● **To-do item**
Copy out the lines word for word, beginning at the line that contains "What do you see at coordinates (277, 20)" and ending after the line that contains "center [1402, 244].".

[Saved data entries]
────────────────────

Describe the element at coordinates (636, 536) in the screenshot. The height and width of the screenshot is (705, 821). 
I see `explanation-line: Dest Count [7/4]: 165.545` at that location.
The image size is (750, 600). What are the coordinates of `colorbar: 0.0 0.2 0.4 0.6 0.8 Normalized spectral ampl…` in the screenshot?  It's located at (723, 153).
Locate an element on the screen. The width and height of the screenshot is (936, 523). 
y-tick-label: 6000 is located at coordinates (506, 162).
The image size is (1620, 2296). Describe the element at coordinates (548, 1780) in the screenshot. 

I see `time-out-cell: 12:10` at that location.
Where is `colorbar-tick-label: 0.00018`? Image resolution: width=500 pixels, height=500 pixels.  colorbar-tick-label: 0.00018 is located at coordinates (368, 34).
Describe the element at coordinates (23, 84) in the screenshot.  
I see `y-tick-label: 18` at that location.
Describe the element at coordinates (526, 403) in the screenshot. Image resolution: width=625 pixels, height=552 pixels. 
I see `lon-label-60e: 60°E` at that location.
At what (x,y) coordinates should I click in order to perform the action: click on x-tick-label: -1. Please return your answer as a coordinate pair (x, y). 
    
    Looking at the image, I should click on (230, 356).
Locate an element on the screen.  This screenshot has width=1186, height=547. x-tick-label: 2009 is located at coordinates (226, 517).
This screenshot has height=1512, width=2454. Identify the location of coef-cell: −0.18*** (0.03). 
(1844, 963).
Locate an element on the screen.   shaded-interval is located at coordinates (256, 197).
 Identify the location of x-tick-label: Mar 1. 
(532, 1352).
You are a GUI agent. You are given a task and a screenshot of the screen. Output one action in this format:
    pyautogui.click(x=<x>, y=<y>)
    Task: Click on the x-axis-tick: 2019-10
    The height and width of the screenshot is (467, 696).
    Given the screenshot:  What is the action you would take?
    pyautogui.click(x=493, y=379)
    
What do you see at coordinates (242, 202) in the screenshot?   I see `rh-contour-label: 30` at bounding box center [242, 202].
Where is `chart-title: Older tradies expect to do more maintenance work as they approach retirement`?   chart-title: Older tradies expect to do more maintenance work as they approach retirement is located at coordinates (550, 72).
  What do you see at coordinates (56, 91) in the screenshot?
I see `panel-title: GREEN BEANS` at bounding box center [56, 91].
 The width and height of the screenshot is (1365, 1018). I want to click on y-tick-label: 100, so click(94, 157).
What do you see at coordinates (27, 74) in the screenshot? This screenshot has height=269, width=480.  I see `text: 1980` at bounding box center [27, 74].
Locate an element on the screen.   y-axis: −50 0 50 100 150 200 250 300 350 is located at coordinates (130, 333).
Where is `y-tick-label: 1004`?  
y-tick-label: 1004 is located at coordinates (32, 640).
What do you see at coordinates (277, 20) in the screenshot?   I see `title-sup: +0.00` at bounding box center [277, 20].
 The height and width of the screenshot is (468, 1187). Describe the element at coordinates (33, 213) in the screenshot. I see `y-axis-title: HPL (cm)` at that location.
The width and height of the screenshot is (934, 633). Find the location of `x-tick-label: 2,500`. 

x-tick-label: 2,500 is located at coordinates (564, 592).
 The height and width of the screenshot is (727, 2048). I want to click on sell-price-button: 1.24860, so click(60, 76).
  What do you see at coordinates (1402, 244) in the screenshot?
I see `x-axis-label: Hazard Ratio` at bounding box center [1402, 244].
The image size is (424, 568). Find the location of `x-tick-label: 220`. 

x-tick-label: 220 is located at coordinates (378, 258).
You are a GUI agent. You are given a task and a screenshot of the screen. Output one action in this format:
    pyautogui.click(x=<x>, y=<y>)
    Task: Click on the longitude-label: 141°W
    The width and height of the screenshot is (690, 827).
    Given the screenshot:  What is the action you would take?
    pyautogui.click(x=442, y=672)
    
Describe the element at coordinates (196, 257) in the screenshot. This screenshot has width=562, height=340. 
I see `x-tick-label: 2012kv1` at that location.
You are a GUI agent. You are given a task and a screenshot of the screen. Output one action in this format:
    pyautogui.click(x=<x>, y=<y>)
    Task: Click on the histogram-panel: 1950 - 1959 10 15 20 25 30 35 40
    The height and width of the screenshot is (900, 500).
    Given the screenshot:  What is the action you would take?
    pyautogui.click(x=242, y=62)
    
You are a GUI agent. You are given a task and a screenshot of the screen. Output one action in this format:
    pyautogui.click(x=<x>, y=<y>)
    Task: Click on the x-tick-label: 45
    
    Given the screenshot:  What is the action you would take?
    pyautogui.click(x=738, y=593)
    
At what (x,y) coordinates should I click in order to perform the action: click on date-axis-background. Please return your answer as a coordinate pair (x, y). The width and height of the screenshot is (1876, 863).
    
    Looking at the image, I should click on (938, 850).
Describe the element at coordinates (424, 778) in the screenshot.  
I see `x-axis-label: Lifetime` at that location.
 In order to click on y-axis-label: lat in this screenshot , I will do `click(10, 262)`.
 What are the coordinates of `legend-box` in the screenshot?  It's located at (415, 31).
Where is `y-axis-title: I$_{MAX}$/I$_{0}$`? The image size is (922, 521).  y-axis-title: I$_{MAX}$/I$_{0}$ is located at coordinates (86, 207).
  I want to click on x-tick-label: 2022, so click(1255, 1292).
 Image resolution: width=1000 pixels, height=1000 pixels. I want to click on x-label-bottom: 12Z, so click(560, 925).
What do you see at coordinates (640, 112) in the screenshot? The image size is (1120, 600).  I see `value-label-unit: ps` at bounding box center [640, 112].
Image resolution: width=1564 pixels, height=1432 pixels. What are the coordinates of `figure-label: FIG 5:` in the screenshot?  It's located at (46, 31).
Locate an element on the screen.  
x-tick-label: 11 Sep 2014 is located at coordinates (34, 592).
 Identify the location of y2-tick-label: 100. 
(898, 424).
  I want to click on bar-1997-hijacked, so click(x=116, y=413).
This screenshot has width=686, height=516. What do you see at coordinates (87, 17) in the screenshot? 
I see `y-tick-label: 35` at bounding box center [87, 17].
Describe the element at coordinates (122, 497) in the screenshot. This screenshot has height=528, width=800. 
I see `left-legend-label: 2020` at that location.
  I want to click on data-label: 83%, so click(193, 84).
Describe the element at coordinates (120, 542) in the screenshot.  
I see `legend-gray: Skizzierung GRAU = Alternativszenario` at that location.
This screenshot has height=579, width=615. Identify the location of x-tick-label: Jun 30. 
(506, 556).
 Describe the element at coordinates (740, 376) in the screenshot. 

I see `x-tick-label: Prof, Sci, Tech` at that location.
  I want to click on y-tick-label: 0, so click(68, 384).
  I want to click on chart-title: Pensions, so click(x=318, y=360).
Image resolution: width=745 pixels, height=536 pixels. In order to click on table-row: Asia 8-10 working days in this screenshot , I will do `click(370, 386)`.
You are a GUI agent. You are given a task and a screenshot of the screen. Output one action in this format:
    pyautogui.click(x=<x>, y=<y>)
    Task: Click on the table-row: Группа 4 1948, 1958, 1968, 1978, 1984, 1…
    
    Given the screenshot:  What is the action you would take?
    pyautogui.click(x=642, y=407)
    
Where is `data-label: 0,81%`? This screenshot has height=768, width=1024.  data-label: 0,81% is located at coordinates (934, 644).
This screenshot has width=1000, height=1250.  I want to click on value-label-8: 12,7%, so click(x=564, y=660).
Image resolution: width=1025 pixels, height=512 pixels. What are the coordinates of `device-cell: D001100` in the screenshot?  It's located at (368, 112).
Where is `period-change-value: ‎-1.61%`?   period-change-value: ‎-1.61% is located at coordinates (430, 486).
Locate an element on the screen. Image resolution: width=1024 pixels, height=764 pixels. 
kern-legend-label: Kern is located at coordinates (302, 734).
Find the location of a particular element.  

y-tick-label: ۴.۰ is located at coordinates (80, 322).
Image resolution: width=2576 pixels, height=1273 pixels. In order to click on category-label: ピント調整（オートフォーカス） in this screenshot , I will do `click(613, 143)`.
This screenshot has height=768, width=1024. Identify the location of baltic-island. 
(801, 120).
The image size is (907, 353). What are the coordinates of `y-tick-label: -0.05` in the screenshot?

────────────────────

● **Solved problem**
What do you see at coordinates (277, 20) in the screenshot?   I see `title-sup: +0.00` at bounding box center [277, 20].
 The height and width of the screenshot is (468, 1187). Describe the element at coordinates (33, 213) in the screenshot. I see `y-axis-title: HPL (cm)` at that location.
The width and height of the screenshot is (934, 633). Find the location of `x-tick-label: 2,500`. 

x-tick-label: 2,500 is located at coordinates (564, 592).
 The height and width of the screenshot is (727, 2048). I want to click on sell-price-button: 1.24860, so click(60, 76).
  What do you see at coordinates (1402, 244) in the screenshot?
I see `x-axis-label: Hazard Ratio` at bounding box center [1402, 244].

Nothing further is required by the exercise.